50+ Synagogues and Jewish Organizations Hold #JewsforRefugees Assembly in New York

NEW YORK -- On Wednesday evening, more than 50 synagogues and communal organizations and over 200 individuals representing New York’s Jewish community came together in support of refugees. Participants in the #JewsforRefugees Assembly called on the United States delegation to the historic UN Summit for Refugees and Migrants (September 19) and President Obama’s Leaders’ Summit on the Global Refugee Crisis (September 20) to take leadership to protect the safety and dignity of millions of refugees worldwide.

HIAS, the global Jewish nonprofit that protects refugees, convened the event at the Manny Cantor Center on the Lower East Side, as part of its Welcome Campaign, leading and convening local Jewish communities across the country in supporting refugees.

The gathering included refugee speakers, policy experts, and community leaders who laid out their vision for what they hope to see happen at next week’s summits. The last time that international leaders united to produce a vision for refugees was in 1951, following the Holocaust.

Among those who spoke were Manny Lindenbaum, a Holocaust survivor and advocate for refugees, whom HIAS helped reunite with his family in 1946; Sana Mustafa, a Syrian refugee who is now a Bard College student seeking to reunite her family; Rabbi Serge Lippe, Senior Rabbi at Brooklyn Heights Synagogue; Eleanor Acer, Senior Director for Refugee and Protection at Human Rights First, who will be the only representative from an American NGO speaking at Monday's UN meeting on refugees and migrants; Mark Hetfield, President and CEO of HIAS; Melanie Nezer, VP of Policy and Advocacy of HIAS; and Rabbi Jennie Rosenn, VP of Community Engagement, HIAS.

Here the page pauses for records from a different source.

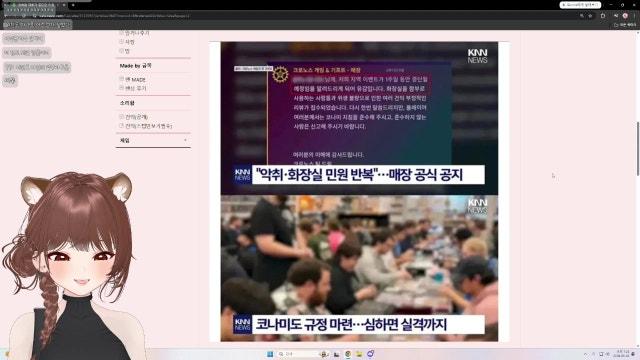Open the browser extensions puzzle icon
The height and width of the screenshot is (360, 640).
click(x=603, y=16)
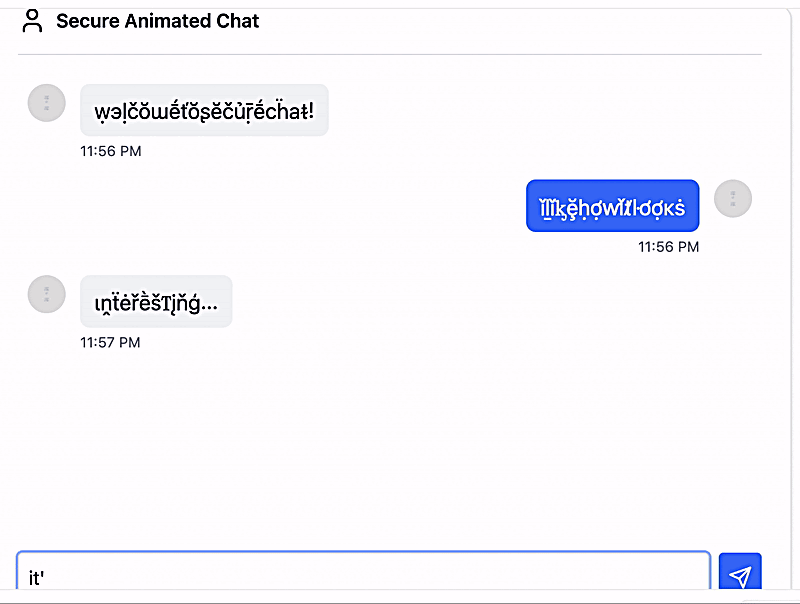This screenshot has height=604, width=800.
Task: Select the 'welcome to secure chat!' bubble
Action: pyautogui.click(x=204, y=110)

Earlier this week, HIAS was one of 15 Jewish organizations to sign onto a joint statement on the historic refugee summits, that, in part, reads: “We urge those participating in the September meetings to jointly assert that no country will return a refugee to persecution or create barriers to people seeking asylum. … We call on world leaders to keep their doors open to refugees and to work with international organizations and civil society to come up with new, creative approaches to address large-scale displacement in the 21st century.”